Screenshot from the MIT AI training dataset
A screenshot of the 2.2m dataset visualization before it was taken offline this week. It shows some of the dataset’s examples for the label ’whore’, which we’ve pixelated for legal and decency reasons. The images ranged from a headshot photo of woman and a mother holding her baby with Santa to porn actresses and a woman in a bikini ... Click to enlarge
Antonio Torralba, a professor of electrical engineering and computer science at CSAIL, said the lab wasn’t aware these offensive images and labels were present within the dataset at all. “It is clear that we should have manually screened them,” he told The Register. “For this, we sincerely apologize. Indeed, we have taken the dataset offline so that the offending images and categories can be removed.”

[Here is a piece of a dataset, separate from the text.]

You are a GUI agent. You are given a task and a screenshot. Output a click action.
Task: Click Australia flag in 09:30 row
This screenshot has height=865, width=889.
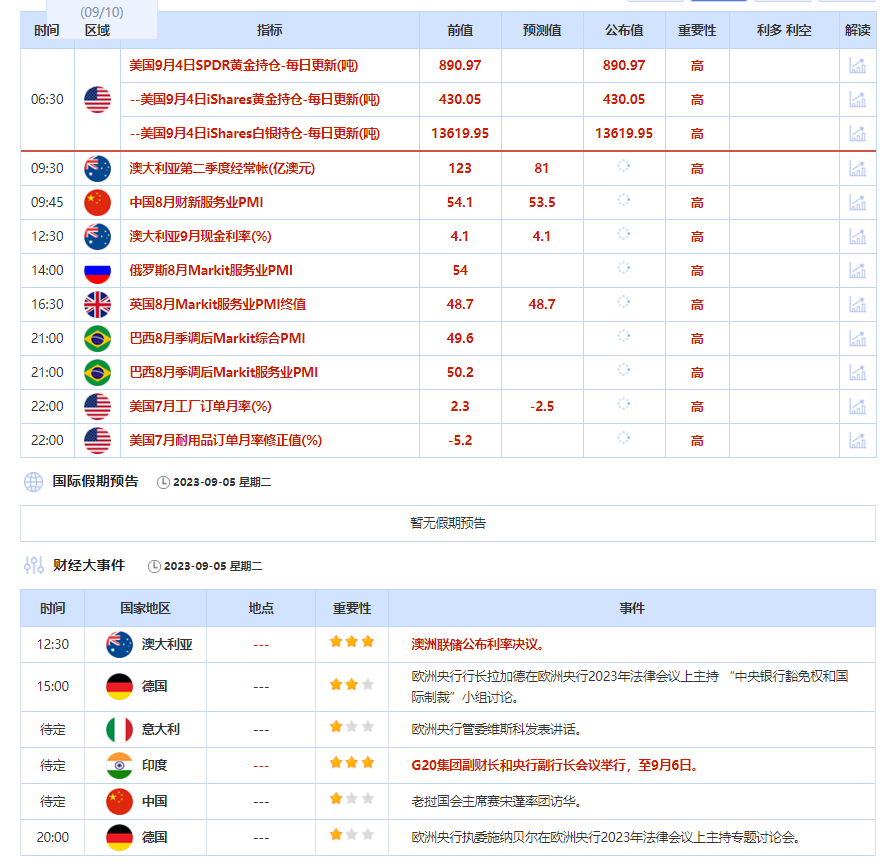click(x=97, y=168)
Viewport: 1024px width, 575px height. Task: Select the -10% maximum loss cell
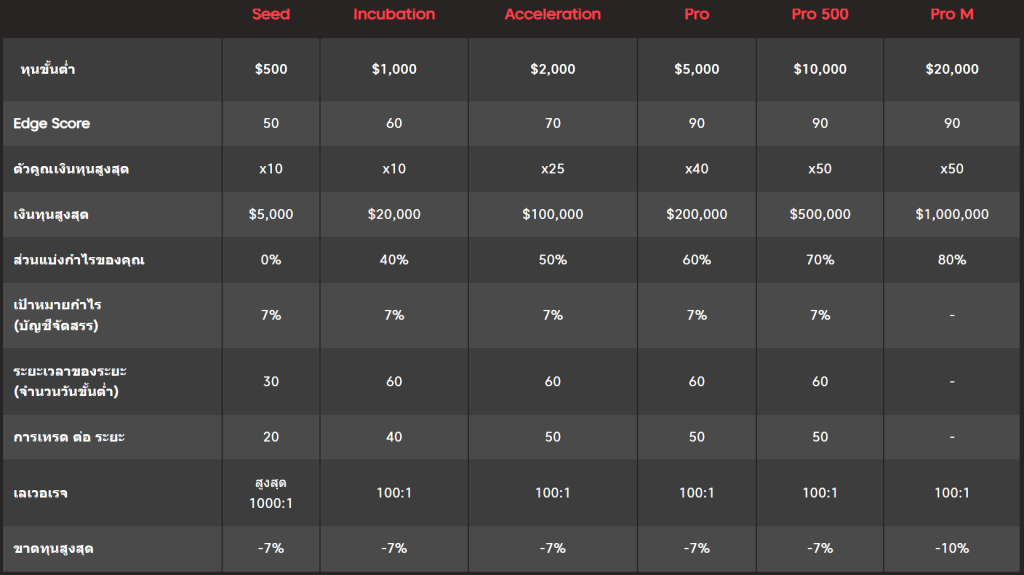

In a statement on its website, however, CSAIL said the dataset will be permanently pulled offline because the images were too small for manual inspection and filtering by hand. The lab also admitted it automatically obtained the images from the internet without checking whether any offensive pics or language were ingested into the library, and it urged people to delete their copies of the data:
“The dataset contains 53,464 different nouns, directly copied over from WordNet," Prof Torralba said referring to Princeton University’s database of English words grouped into related sets. “These were then used to automatically download images of the corresponding noun from internet search engines at the time, using the available filters at the time, to collect the 80 million images.”
WordNet was built in the mid-1980s at Princeton’s Cognitive Science Laboratory under George Armitage Miller, one of the founders of cognitive psychology. “Miller was obsessed with the relationships between words,” Prabhu told us. “The database essentially maps how words are associated with one another.”

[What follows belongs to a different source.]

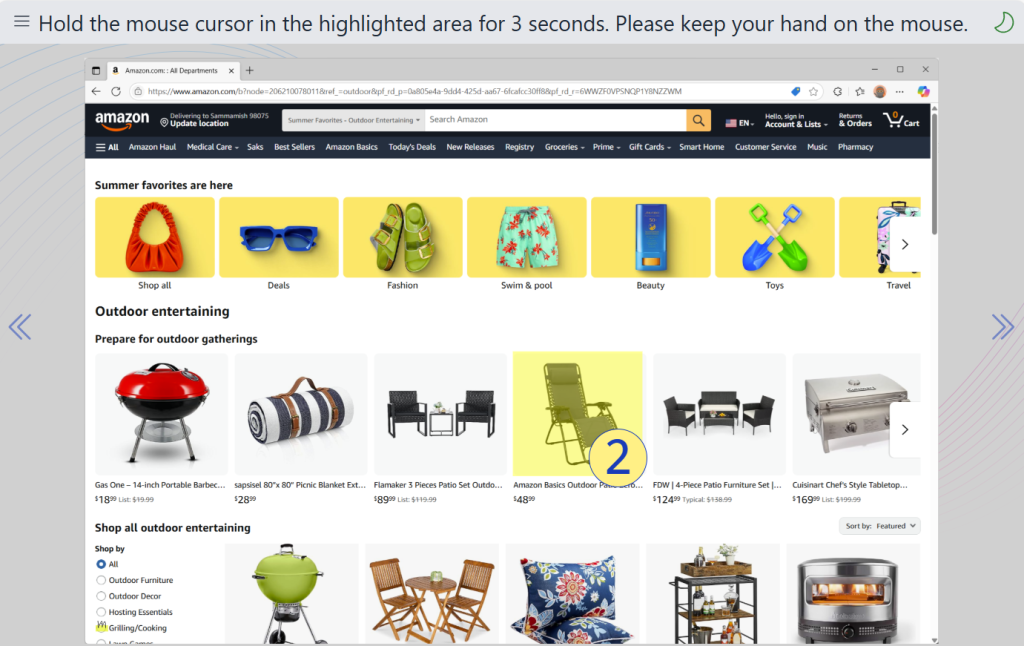Open the Best Sellers navigation item
This screenshot has height=646, width=1024.
coord(294,147)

For example, the words cat and dog are more closely related than cat and umbrella. Unfortunately, some of the nouns in WordNet are racist slang and insults. Now, decades later, with academics and developers using the database as a convenient silo of English words, those terms haunt modern machine learning.
“When you are building huge datasets, you need some sort of structure,” Birhane told El Reg. “That’s why WordNet is effective. It provides a way for computer-vision researchers to categorize and label their images. Why do that yourself when you could just use WordNet?”
WordNet may not be so harmful on its own, as a list of words, though when combined with images and AI algorithms, it can have upsetting consequences. “The very aim of that [WordNet] project was to map words that are close to each other,” said Birhane. "But when you begin associating images with those words, you are putting a photograph of a real actual person and associating them with harmful words that perpetuate stereotypes.”
The fraction of problematic images and labels in these giant datasets is small, and it’s easy to brush them off as anomalies. Yet this material can lead to real harm if they’re used to train machine-learning models that are used in the real world, Prabhu and Birhane argued.
“The absence of critical engagement with canonical datasets disproportionately negatively impacts women, racial and ethnic minorities, and vulnerable individuals and communities at the margins of society,” they wrote in their paper.